Omaggio a Giuditta Pasta
Questo appuntamento fa parte della rassegna “Uno alla volta, per carità! – Storie di personaggi alla corte di Rossini” e celebra la figura della celebre cantante saronnese, conosciuta come “La Divina”, che ha avuto un ruolo fondamentale nel teatro musicale dell’Ottocento.
La presenza dell’assessora Proserpio segna un momento importante per Saronno, città natale di Giuditta Pasta e sede della raccolta museale “La Divina | Giuditta Pasta”, allestita a Villa Gianetti in suo onore.
“Con molto piacere ho accolto l’invito degli organizzatori a partecipare a questa manifestazione che tiene viva la memoria della cantante lirica saronnese. La nostra Amministrazione è determinata a rendere Giuditta Pasta un’icona sempre più prominente, collegando sempre di più il suo nome a quello di Saronno”, ha dichiarato l’assessora Proserpio.

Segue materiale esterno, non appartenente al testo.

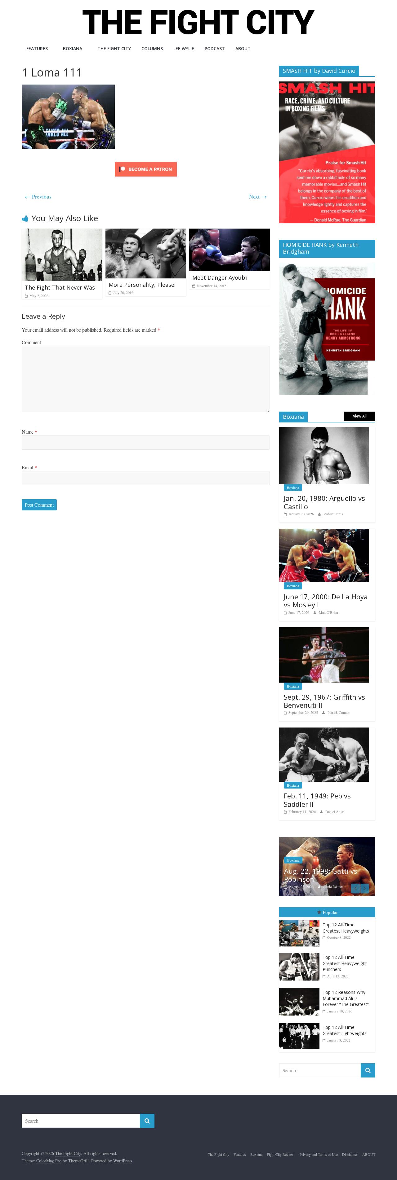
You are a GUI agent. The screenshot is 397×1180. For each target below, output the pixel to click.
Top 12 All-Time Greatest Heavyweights (346, 928)
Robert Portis (333, 513)
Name (29, 431)
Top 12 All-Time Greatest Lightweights (345, 1030)
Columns (152, 48)
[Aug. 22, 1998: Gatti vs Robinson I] (327, 840)
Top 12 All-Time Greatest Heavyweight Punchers (345, 963)
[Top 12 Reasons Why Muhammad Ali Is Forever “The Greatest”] (301, 988)
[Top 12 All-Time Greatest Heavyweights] (301, 920)
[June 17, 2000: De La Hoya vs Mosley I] (324, 532)
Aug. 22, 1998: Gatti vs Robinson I (320, 875)
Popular (330, 912)
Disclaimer (350, 1154)
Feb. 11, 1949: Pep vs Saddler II (317, 799)
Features (37, 48)
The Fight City (114, 48)
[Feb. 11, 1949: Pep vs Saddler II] (324, 731)
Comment (31, 342)
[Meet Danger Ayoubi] (229, 232)
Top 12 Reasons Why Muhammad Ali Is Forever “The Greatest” (346, 998)
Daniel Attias (335, 811)
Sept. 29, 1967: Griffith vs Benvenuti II (324, 701)
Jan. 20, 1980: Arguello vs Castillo (324, 502)
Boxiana (72, 48)
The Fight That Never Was (60, 287)
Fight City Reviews (281, 1154)
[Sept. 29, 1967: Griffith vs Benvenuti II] (324, 630)
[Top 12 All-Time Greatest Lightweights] (301, 1023)
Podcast (215, 48)
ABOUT (243, 48)
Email (29, 467)
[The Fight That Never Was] (62, 232)
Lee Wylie (183, 48)
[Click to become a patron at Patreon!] (146, 163)
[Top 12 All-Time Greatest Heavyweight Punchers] (301, 953)
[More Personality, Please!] (145, 232)
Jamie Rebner (333, 886)
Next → (258, 196)
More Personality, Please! (142, 284)
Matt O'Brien (328, 612)
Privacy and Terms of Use (319, 1154)
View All (360, 416)
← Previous (38, 196)
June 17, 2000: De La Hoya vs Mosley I (326, 600)
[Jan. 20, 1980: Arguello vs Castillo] (324, 430)
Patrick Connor (339, 712)
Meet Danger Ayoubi (219, 277)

La carriera di Giuditta Pasta
Durante l’incontro, la musicologa Carlida Steffan, docente al Conservatorio “Benedetto Marcello” di Venezia, ripercorrerà la straordinaria carriera di Giuditta Pasta (1797-1865), la cui voce ha risuonato sui palcoscenici di tutta Europa, lasciando un’impronta indelebile nella storia dell’opera. L’analisi si concentrerà sulla sua carriera, sulle collaborazioni artistiche e sul suo impatto nel panorama musicale del XIX secolo, con particolare attenzione alle interpretazioni di Rossini.
L’evento è promosso dalla Fondazione Rossini con il patrocinio dei Comuni di Pesaro e Saronno, nell’ambito di una collaborazione culturale che mira a valorizzare la figura della grande cantante saronnese nella storia della musica e del teatro musicale europeo.
Inoltre, l’incontro sarà replicato il 9 maggio a Saronno, offrendo alla città un ulteriore momento di approfondimento su una delle sue figure culturali più significative.
L’ingresso all’evento di Pesaro è libero fino a esaurimento posti.